The increase in the basic supply, called M1, generally met credit analysts' expectations, as did increases in two broader measures of money that the Fed also reported.
As a result, the monetary data had little impact on the bond market, which already had scored a major rally before the late-afternoon release of the central bank's figures.
There remain suggestions that, since the money supply has been growing at a faster clip than is targeted by the Fed, the central bank might soon be inclined to tighten credit, if only slightly, so as to curb any inflation threat.
However, David Jones, an economist for the government securities firm Aubrey G. Lanston & Co., argued that the Fed "now is placing much more weight on the economy" as opposed to money growth.
"Instead of the Fed being faced with the choice of keeping a stable monetary policy or tightening, the choice is now between a stable stance or in fact easing of policy by midyear," Jones said. "That means short-term interest rates could be coming down."
The Fed said M1 rose to a seasonally adjusted $574.7 billion in the week ended April 1 from $572.8 billion in the previous week.
M1 represents funds readily available for spending and includes cash in circulation, checking deposits and non-bank travelers checks.
A broader measure of money, called M2--which includes M1 plus certain types of savings--rose $7.3 billion in March to $2.4274 trillion from $2.4201 trillion.
A third measure, called M3--which adds M2 to certain investments, such as large bank certificates of deposit--expanded $12.5 billion in March to $3.053 trillion from $3.0405 trillion.
The Fed reports M2 and M3 monthly.
Analysts said Federal Reserve Chairman Paul A. Volcker hinted earlier this week that the Fed might not tighten credit anytime soon when he expressed concern about the economy's ability to keep growing.
Volcker said softness in manufacturing, mining and agriculture--areas especially hard hit by the strong dollar--could threaten the economy's overall expansion.
This and other developments within the last few weeks "suggest that the Fed may be willing to provide an enlarged volume of reserves to the banking system," Henry Kaufman, chief economist of Salomon Bros., wrote in his weekly credit commentary.
"In particular, the weakness in the latest retail-sales data suggests that consumer demand, a key force behind the economic expansion, is waning somewhat," he said.
For the latest 13 weeks, M1 averaged $568 billion, a 10.5% seasonally adjusted annual rate of gain from the previous 13 weeks.

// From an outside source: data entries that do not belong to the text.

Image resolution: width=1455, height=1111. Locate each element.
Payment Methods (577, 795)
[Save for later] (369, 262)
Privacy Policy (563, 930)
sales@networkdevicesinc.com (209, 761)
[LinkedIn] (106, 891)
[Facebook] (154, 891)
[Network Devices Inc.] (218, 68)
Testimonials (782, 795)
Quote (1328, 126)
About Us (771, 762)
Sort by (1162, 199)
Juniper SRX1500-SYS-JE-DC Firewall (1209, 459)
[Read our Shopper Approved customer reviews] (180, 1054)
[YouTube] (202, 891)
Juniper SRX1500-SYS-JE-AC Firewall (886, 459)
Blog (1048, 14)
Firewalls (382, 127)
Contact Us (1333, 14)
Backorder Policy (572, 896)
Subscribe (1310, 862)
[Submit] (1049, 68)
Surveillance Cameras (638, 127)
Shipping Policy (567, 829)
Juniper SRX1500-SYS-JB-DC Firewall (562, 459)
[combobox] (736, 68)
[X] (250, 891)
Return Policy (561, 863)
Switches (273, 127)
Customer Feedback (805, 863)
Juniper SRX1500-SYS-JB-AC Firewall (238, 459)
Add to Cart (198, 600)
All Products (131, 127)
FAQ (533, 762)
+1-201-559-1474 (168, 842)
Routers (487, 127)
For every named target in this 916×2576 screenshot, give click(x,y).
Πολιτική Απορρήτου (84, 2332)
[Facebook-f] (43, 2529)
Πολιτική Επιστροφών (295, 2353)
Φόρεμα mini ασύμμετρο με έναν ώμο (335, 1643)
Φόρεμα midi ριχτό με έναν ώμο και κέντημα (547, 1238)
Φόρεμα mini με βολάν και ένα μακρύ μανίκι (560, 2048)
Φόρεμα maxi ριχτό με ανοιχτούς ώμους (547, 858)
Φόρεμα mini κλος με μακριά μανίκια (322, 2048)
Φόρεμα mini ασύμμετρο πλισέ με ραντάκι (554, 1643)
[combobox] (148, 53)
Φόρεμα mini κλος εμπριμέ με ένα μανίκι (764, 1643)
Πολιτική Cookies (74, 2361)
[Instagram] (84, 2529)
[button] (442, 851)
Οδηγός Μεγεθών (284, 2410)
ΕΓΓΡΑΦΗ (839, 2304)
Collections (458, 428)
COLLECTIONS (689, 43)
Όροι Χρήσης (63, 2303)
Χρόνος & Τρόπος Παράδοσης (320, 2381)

The Fed has said it would like to see M1 grow between 4% and 7% from the fourth quarter of 1984 through the fourth quarter of 1985, a slightly narrower growth range than the 4% to 8% of the previous year.
Other indicators released included:
- Commercial and industrial loans at major New York City banks rose $144 million in the week ended April 3, compared to a decline of $410 million a week earlier.
- Commercial paper outstanding rose $516 million in the week ended April 3, compared to a $1.21-billion increase in the previous week.
- Member bank borrowings from the Federal Reserve System averaged $575 million in the week ended Wednesday, up from $386 million in the previous week.
- Total adjusted reserves of member banks averaged a seasonally adjusted $40.327 billion in the two weeks ended Wednesday.